In two studies published online in the American Journal of Transplantation, researchers determined that hyperlipidemia accelerates heart-transplant rejection in mice. By using models that mimic the health conditions found in human transplant recipients, the researchers from Tufts determined that transplant rejection was accelerated whether the hyperlipidemia (high cholesterol and high triglycerides in the blood) was caused by genetics or solely by a high-fat diet.

"Our work fundamentally changes how we view transplant rejection. The common cause of transplant rejection in these mice was a high-fat diet. We also demonstrate that the canonical understanding of organ rejection is not complete," said senior author John Iacomini, Ph.D., professor in the department of developmental, molecular, and chemical biology at Tufts University School of Medicine and a member of the genetics and immunology program faculties at the Sackler School of Graduate Biomedical Sciences at Tufts.

Mice fed a high-fat diet rejected their heart transplants faster than mice fed a lower-fat diet. Transplanted hearts lasted in four groups of mice as follows:

  • 21 days: mice with hyperlipidemia caused by a genetic mutation of apolipoprotein E (ApoE) placed on a high-fat diet
  • 51 days: healthy mice placed on a high-fat diet leading to hyperlipidemia
  • 61 days: mice with hyperlipidemia caused by a genetic mutation of ApoE on a lower-fat diet
  • More than 100 days: healthy mice placed on a lower-fat diet

Mice were on the high-fat or lower-fat diet for four weeks before transplantation and maintained on the same diet after transplantation.

"We used mice with conditions that mimic those often found in transplant patients -- hyperlipidemia is common in patients before transplantation but can also be caused by drugs to prevent organ rejection -- and discovered that it accelerates organ rejection. The main problem for patients is rejection, so if organ rejection can be controlled, survival increases," said co-first author, Jin Yuan, M.D., Ph.D., postdoctoral scholar in the department of developmental, molecular, and chemical biology at Tufts University School of Medicine and member of Iacomini's laboratory.

"Most of our understanding of transplant rejection comes from work done over the past 50 years using healthy animal models. It led us to believe that transplant rejection is caused by a type of T helper cell called Th1. This is the canonical understanding of organ rejection. We found, however, that increased levels of another type of T helper cell, known as Th17, are partially responsible for accelerated heart-transplant rejection in mice with hyperlipidemia. Hyperlipidemia also affects regulatory T cells and disrupts their ability to prevent transplant rejection," said co-first author, Jessamyn Bagley, Ph.D., assistant professor of medicine at TUSM and member of Iacomini's laboratory.
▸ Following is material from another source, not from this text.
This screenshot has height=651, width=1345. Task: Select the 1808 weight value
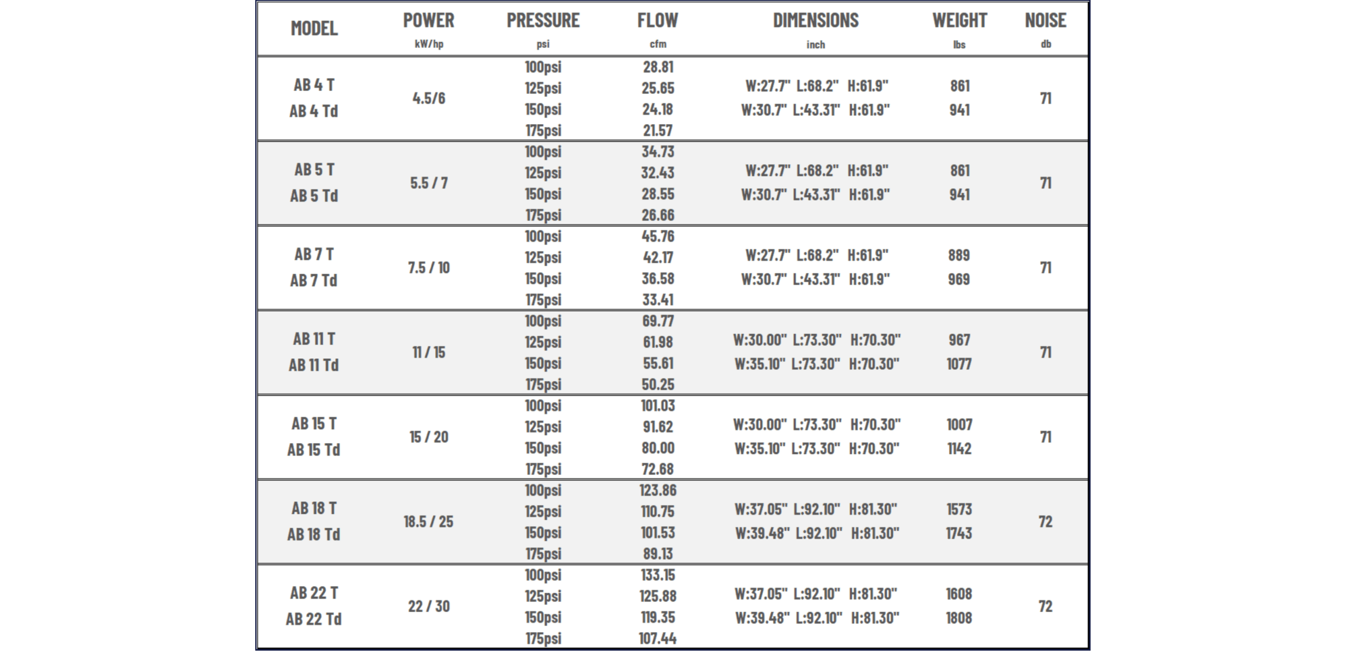point(959,618)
"Hyperlipidemia is a common condition in heart-transplant recipients, and the effects of it --while not closely studied previously -- are of major relevance to how we treat rejection and warrant further examination. The data from our two studies provide the evidence we need to begin examining whether similar changes are observed in humans with hyperlipidemia. If so, it may be possible to improve transplant outcomes by altering diets and developing therapies that target the specific cells altered by this condition," said Iacomini.
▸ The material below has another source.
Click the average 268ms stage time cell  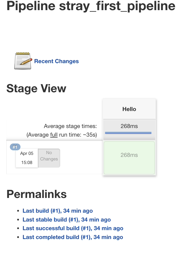(129, 126)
The studies are accompanied by an editorial entitled "Do Mice Need an Order of Fries to be Relevant for Transplant Studies?" by Jonathan Maltzman, M.D., Ph.D., and Deirdre Sawinski, M.D., both of the Perelman School of Medicine at the University of Pennsylvania.

"By feeding mice the equivalent of fried food, the studies by Iacomini and his team might be more applicable to humans than the majority of studies to date, which have used mice without the conditions that plague many of our human transplant recipients," said Maltzman.

"The studies clearly show that a high-fat diet with or without the genetic loss of ApoE can alter the immune response in mice after heart transplantation," he continued.

Based on data from the Organ Procurement and Transplantation Network, more than 4,000 patients are currently on the waiting list for a heart transplant.